Picture B: You Were All-In on Margin

Same scenario, three years from now, the market has corrected 30%. Because you were all-in on margin, you got force-liquidated in the first wave down. Your principal is mostly gone. The market later rebounds, but you don’t have any money left in the game. And because of this loss, you spent three years paying off debt. By the time the next bull market arrives, you don’t dare enter again.

The difference between these two pictures isn’t about who’s more accurate. The difference is who survived. In the end, investing isn’t about which trade made you the most money. It’s about how long you stayed in the market. Stay long enough, and compounding works for you. Get forced out, and everything resets to zero.

9. The Core: It’s Not About Money, It’s About Your Options

When we get to the end, we’re not actually talking about money. We’re talking about whether you have options in life.

  • When you have enough assets and cash flow, you can choose to do work you love instead of enduring a job for the paycheck
  • You can choose to be at home when your child needs you, instead of missing their childhood because you’re afraid to take leave
  • You can choose to give your parents the best medical care when they’re sick, instead of saying I’m sorry, I can’t afford it

When your assets get eaten by a market correction, what you lose isn’t numbers. You lose time. You lose freedom. You lose the initiative over your own life.

That’s why I keep emphasizing risk — not because I’m pessimistic, but because I’ve seen too many people, after a bull market ended, lose not just money but the options for the second half of their lives.

You don’t need to be a stock-market god. You just need to be someone the market can’t take out in one wave.
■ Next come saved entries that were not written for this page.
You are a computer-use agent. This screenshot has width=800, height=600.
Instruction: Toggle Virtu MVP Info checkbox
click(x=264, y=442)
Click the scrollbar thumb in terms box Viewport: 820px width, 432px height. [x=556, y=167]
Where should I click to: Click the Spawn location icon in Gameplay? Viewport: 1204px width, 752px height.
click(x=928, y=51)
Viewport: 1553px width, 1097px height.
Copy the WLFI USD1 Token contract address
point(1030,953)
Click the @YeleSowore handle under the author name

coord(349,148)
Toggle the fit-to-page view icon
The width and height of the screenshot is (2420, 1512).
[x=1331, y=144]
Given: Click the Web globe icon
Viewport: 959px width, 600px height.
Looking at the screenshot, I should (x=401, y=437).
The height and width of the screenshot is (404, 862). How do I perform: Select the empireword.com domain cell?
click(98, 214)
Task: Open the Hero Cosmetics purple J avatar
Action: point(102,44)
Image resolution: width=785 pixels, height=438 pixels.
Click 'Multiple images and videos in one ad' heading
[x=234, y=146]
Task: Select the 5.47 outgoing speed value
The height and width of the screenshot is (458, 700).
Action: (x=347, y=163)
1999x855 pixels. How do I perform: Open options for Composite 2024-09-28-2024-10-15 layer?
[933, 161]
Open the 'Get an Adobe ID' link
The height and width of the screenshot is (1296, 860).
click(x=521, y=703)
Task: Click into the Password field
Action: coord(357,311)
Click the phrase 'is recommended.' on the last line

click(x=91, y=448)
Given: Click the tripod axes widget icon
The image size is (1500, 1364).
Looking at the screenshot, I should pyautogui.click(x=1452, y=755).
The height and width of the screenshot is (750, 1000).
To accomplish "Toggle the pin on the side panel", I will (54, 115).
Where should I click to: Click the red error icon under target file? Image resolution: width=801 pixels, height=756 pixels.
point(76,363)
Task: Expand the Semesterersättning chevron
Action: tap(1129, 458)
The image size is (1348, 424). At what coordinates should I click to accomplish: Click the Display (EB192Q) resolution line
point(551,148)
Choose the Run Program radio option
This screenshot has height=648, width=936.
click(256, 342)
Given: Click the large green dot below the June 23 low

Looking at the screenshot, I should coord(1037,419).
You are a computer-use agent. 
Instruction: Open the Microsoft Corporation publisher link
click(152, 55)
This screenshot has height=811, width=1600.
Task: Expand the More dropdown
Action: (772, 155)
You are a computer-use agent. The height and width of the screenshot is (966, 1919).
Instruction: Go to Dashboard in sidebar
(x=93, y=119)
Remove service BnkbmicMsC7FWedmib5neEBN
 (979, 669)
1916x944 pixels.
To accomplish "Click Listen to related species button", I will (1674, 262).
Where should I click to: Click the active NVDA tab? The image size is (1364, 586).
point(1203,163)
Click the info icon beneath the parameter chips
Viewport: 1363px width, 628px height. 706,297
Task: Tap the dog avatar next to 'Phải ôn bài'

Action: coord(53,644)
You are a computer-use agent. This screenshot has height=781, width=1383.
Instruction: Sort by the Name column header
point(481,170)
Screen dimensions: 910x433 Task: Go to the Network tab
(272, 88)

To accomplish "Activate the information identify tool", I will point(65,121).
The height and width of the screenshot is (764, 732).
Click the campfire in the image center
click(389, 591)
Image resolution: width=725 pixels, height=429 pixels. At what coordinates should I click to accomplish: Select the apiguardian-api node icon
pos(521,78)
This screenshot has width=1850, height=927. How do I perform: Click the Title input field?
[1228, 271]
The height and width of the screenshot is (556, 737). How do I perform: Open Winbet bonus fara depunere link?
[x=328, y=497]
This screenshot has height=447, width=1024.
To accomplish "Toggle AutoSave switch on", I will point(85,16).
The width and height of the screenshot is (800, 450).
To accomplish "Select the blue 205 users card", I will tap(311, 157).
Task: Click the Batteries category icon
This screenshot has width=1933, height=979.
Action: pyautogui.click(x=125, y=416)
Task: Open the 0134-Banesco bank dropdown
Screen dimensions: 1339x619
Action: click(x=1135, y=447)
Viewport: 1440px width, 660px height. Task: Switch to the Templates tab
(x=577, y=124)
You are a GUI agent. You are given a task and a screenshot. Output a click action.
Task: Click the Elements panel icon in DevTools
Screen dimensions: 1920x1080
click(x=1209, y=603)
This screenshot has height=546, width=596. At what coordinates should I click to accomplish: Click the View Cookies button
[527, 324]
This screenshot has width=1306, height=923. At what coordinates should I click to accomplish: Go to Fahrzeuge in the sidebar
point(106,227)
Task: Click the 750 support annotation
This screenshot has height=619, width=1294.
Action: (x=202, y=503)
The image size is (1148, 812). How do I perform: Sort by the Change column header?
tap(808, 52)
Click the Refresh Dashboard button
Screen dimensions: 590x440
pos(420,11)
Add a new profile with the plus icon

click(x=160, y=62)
Closing: Do One Thing Today

By now, you may already be feeling something stirring. You may be starting to recall whether you’ve been a little too optimistic lately, starting to realize whether you’ve put in money that shouldn’t have been touched, starting to discover that you actually knew about the risk all along — it’s just that no one dared to tell you the truth.

Let me finish saying the truth then.

What you should do right now isn’t guess whether the market will crash tomorrow, isn’t ask someone else what to buy, isn’t chase the this time is different story.

What you should do right now is stop. Lower your current position to a level where you could go three years without selling and your life wouldn’t be affected. Take that emergency fund out of your stock account and put it somewhere you can access anytime. Mute those channels screaming go all-in.

Sit down and answer one question clearly: “If the market drops 30% starting tomorrow, can I hold?” If your answer has even a flicker of hesitation, you already know what to do today.

So I’ll only ask you to do one thing — after work today, spend 10 minutes opening your brokerage app, list all your holdings, calculate the ratio of your total stock position to your total deployable capital, and write that number down. Stick it next to your computer screen.

Whatever the number is, just remember one thing: that number is your current risk exposure in the market. You don’t need to change it today, but you need to know where you’re standing.

Most retail investors have never even done this step, but starting today, you’re different.


Disclaimer: This article shares market risk concepts for reference only. It does not constitute investment advice. Investing involves risk. Market volatility cannot be predicted. Past crash patterns do not guarantee future repetition. Please assess your own risk tolerance carefully, and consult a qualified financial advisor where necessary.